Diets don't work. Why not? Because they focus on what foods we should and shouldn't eat but completely ignore everything else that makes us fat. Peter Walsh believes the secret to successfully losing weight is focusing on how, why and where you eat. When it comes to clearing clutter (the fat in our homes) it isn't about the stuff itself, it's about the life you want to live. The same is true for losing weight: It's not about the pounds, it's about living the life you deserve in the body you want.
It's Not About the Food
As I learned in cluttered houses across the country, when you've collected too much of anything, including fat, you can't get rid of it without facing the underlying issues. To lose weight, to achieve the body and look you desire, you have to consider the many aspects of where and how you live. You have to consider the life you want to live. You have to look at your body the way you look at your house and say, "Do I honor and respect this body? Does it reflect who I am?" If your goals aren't clear and your thinking isn't focused, you can't break the habits that stand in your way.
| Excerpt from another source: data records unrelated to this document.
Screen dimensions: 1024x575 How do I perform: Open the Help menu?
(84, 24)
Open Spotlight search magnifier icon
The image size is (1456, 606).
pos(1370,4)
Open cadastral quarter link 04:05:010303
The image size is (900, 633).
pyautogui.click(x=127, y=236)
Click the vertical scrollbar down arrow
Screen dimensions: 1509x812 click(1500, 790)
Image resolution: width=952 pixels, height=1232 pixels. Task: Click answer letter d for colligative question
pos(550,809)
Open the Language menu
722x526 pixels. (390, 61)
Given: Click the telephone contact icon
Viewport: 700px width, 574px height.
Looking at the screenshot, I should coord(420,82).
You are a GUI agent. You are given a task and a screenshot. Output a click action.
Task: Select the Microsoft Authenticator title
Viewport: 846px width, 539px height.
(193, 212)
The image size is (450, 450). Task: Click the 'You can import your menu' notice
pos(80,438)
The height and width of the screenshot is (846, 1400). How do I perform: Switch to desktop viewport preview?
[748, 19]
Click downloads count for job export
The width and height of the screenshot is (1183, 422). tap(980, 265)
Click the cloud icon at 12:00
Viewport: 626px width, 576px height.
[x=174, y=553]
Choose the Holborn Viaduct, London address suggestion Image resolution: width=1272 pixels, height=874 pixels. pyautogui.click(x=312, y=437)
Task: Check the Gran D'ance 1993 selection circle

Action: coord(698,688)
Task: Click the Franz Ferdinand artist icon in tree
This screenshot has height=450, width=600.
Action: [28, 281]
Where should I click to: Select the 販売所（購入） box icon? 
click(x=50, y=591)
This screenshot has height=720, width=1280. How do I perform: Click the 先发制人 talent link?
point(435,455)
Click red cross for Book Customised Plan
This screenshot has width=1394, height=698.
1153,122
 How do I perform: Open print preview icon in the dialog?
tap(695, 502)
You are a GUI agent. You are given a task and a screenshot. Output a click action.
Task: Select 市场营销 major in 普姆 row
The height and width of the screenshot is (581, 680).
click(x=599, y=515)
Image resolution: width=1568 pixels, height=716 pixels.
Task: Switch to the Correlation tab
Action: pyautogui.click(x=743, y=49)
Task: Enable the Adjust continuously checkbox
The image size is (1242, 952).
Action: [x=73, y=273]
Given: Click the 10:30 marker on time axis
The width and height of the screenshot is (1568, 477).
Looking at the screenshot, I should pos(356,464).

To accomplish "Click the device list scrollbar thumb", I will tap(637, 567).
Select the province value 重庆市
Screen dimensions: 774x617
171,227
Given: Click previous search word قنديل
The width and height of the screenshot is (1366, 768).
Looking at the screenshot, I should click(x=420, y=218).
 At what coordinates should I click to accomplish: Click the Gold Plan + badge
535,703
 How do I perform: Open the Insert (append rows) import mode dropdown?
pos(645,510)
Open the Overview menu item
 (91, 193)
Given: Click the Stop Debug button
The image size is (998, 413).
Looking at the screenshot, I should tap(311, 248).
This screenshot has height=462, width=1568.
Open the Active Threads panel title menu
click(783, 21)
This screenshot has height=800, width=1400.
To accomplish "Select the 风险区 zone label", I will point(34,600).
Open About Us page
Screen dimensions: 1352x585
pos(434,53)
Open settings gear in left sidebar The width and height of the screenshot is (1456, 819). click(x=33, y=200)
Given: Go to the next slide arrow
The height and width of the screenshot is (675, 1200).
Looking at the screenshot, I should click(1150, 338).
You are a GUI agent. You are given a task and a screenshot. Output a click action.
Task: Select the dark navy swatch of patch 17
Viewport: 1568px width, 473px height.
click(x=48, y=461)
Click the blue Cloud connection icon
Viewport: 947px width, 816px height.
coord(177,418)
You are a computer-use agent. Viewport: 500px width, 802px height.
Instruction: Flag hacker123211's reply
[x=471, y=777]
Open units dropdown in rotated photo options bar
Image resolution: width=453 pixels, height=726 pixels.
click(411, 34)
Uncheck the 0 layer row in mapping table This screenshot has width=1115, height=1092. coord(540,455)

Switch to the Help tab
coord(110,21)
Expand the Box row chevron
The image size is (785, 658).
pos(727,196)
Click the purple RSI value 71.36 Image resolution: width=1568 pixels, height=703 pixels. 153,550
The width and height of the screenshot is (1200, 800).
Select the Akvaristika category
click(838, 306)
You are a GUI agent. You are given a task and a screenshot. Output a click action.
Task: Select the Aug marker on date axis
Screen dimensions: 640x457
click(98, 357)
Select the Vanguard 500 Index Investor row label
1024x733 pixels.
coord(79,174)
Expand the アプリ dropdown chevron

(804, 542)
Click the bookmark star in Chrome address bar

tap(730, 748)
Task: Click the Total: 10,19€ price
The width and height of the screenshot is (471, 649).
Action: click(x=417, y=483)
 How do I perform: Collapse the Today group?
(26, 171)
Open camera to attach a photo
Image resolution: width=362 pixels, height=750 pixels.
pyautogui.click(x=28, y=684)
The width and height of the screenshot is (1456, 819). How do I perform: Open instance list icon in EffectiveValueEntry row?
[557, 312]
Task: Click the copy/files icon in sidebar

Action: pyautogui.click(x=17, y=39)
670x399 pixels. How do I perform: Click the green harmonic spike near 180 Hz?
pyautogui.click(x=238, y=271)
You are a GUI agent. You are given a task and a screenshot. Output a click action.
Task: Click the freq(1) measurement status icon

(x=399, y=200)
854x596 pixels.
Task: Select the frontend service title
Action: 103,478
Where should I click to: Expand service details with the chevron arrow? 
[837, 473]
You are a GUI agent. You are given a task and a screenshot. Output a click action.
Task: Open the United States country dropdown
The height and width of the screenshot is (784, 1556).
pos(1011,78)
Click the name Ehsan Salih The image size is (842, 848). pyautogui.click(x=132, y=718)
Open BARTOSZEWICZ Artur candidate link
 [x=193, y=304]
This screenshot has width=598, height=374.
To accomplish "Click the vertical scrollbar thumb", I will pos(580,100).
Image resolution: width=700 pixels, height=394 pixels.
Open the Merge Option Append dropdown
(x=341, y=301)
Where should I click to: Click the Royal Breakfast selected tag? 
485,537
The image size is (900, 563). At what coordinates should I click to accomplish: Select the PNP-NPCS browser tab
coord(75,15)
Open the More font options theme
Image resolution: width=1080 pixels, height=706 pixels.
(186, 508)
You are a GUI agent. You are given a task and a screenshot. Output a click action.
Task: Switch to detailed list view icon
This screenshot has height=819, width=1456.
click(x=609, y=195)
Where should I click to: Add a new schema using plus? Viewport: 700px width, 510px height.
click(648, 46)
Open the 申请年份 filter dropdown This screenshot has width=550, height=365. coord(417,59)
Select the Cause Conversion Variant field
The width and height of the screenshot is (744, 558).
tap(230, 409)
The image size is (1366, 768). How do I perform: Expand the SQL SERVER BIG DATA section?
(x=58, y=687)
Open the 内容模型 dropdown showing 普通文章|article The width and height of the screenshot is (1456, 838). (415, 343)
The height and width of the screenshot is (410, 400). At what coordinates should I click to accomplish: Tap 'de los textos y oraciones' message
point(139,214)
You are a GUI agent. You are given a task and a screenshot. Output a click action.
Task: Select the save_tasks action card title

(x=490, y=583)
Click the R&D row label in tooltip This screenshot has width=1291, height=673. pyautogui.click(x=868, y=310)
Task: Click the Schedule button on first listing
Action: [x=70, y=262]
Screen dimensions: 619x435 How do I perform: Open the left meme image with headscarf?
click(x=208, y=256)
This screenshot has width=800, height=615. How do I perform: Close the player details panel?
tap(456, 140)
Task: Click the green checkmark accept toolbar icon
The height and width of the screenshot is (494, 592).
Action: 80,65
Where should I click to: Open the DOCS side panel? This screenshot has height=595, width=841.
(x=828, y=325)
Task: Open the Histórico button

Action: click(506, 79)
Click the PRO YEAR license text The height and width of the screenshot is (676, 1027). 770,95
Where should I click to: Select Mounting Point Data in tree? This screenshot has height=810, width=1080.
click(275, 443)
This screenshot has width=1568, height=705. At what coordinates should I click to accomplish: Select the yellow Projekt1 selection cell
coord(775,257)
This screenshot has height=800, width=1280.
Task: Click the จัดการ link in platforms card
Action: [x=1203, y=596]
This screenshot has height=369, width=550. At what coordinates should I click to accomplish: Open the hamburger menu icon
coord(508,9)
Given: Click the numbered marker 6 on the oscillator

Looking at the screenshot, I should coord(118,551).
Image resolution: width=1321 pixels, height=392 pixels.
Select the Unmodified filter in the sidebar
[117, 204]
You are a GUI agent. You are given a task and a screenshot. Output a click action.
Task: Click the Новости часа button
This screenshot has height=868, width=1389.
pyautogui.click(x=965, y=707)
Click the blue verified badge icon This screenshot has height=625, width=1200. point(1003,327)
To deal with the fat that clings to your hips, you need to look beyond the number on the scale. If that's your focus, you will never lose weight. I know that this flies in the face of common thinking, but consider this: Every year, we spend nearly 40 billion dollars on diet books and programs. It's estimated that 45 million of us diet at some point every year and yet we keep gaining weight. If diets are the key to losing weight, why is that with the increasing number of diet books the pounds just keep stacking on? Why, if so many of us diet at least once every year, are two-thirds of us heavier than we should be? As far as I'm concerned, most of those diet books are full of empty promises and short-lived results. They encourage us to spend hours weighing, measuring, and scoring what we put in our mouths. They fill us with a sense of failure and guilt. And each diet book contributes one more piece of clutter to our homes, adding to our already increasing weight—both on our bookshelves and on our hips! More diet books, more weight—a paradox.